It wasn't long into our conversation when Shaw noted that his father, Archer Shaw, and my grandfather, Maurice, had worked together at the Plain Dealer at the turn of the century. He as associate editor, my grandad as politics writer and theater critic. I said to myself, it’s my name he wants, not me or my great talents. My ego sank. I was hurt inside. Yes, Doc, it hurt.

It sank even deeper when I was told that there weren't any real reporter or editing jobs open at the moment; that I would have to start as a copy boy. Oh my God, I thought to myself, how much can my fragile manhood take?
Enough of this “boy” stuff!

But I sucked it up, Doctor, and took the job, still at $35 a week. I forgot to tell you that part of the job was to clean and fill paste pots. Each writer had a coffee cup filled with paste, necessary to clip and paste copy after proof reading or edits. It was a messy job, especially when you consider how easy it is to cut and paste on the computer these days.

My plan was to do a first class job, even with the paste pots. (Which I became very good at, by the way.) I’d get to know the territory and become friendly with some of the big guys that I admired. One of them was Dick Peters, a genuine Yalie, who looked the part. Like Shaw, he was tall, with silvering, thinning, graying hair, in his early 40's and straight as an arrow. I learned that he’d been General Douglas MacArthur’s PR guy during the war in the Pacific.
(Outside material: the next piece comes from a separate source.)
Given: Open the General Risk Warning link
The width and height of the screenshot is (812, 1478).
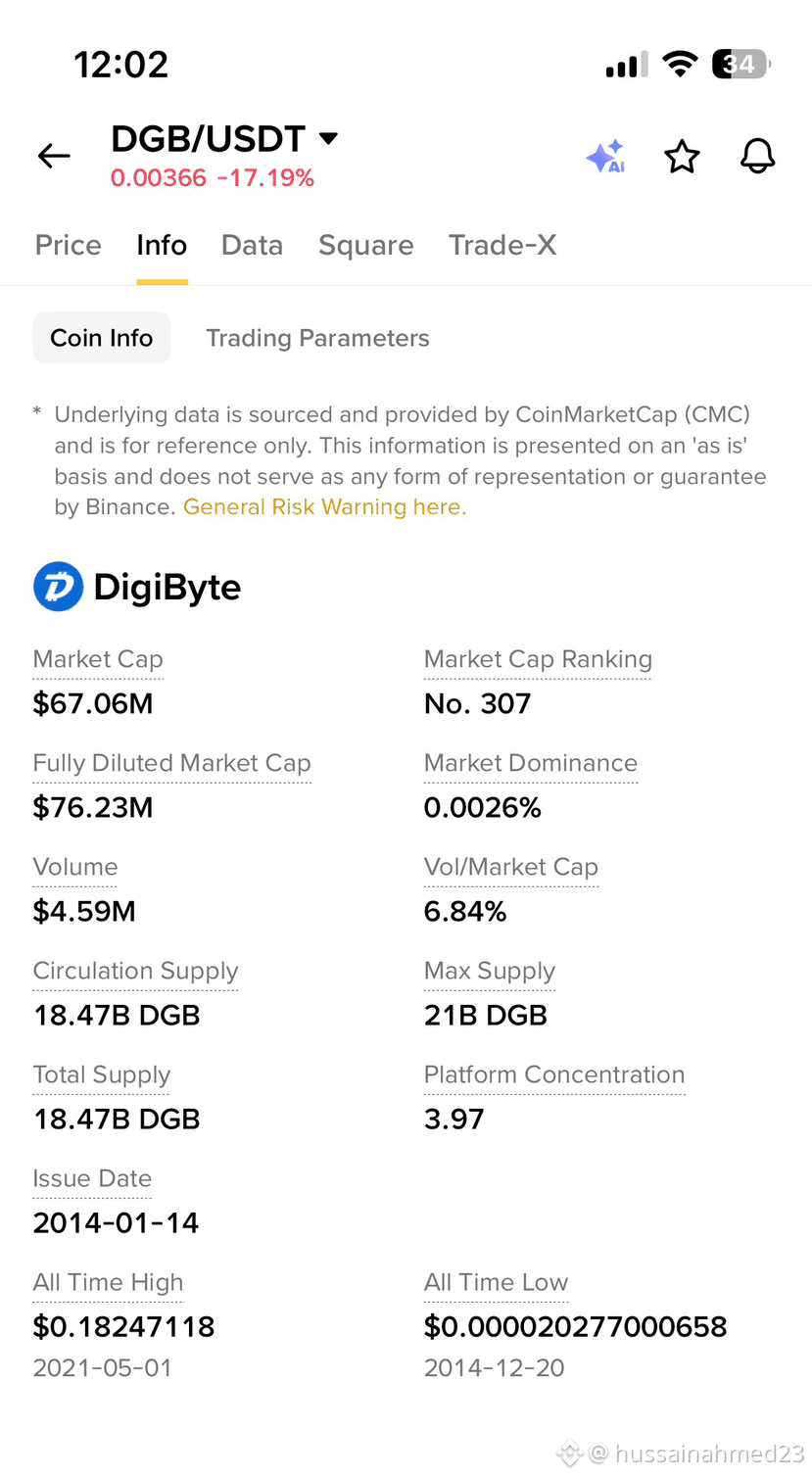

I fantasized that he was there when MacArthur made his famous return to the Philippines. Maybe he even wrote the line.

Peters lived on Princeton Rd. in Cleveland Heights with his father, who was the headmaster at University School. For some reason, Peters and I hit it off. After a few months of "boy" work, Peters approached me one day saying,
"We’re going to try an experiment in our department. We need young blood and we want you to join us.”
 I was stunned. Flattered.
“You start on Monday.”

I didn't quite know how to act. I had to buy more shirts and ties for my transition from filling paste pots, to being an editorial writer. It was a real coup. There were four men in the department. I would become the fifth. My job was to deal with letters to the editor, pick out the best, and confirm their authenticity.
I would also help in the back room laying out the page, proofreading, and making the morning deadline. It was cool. And I tried to act normal among my comrades who worked in the chaotic City Room.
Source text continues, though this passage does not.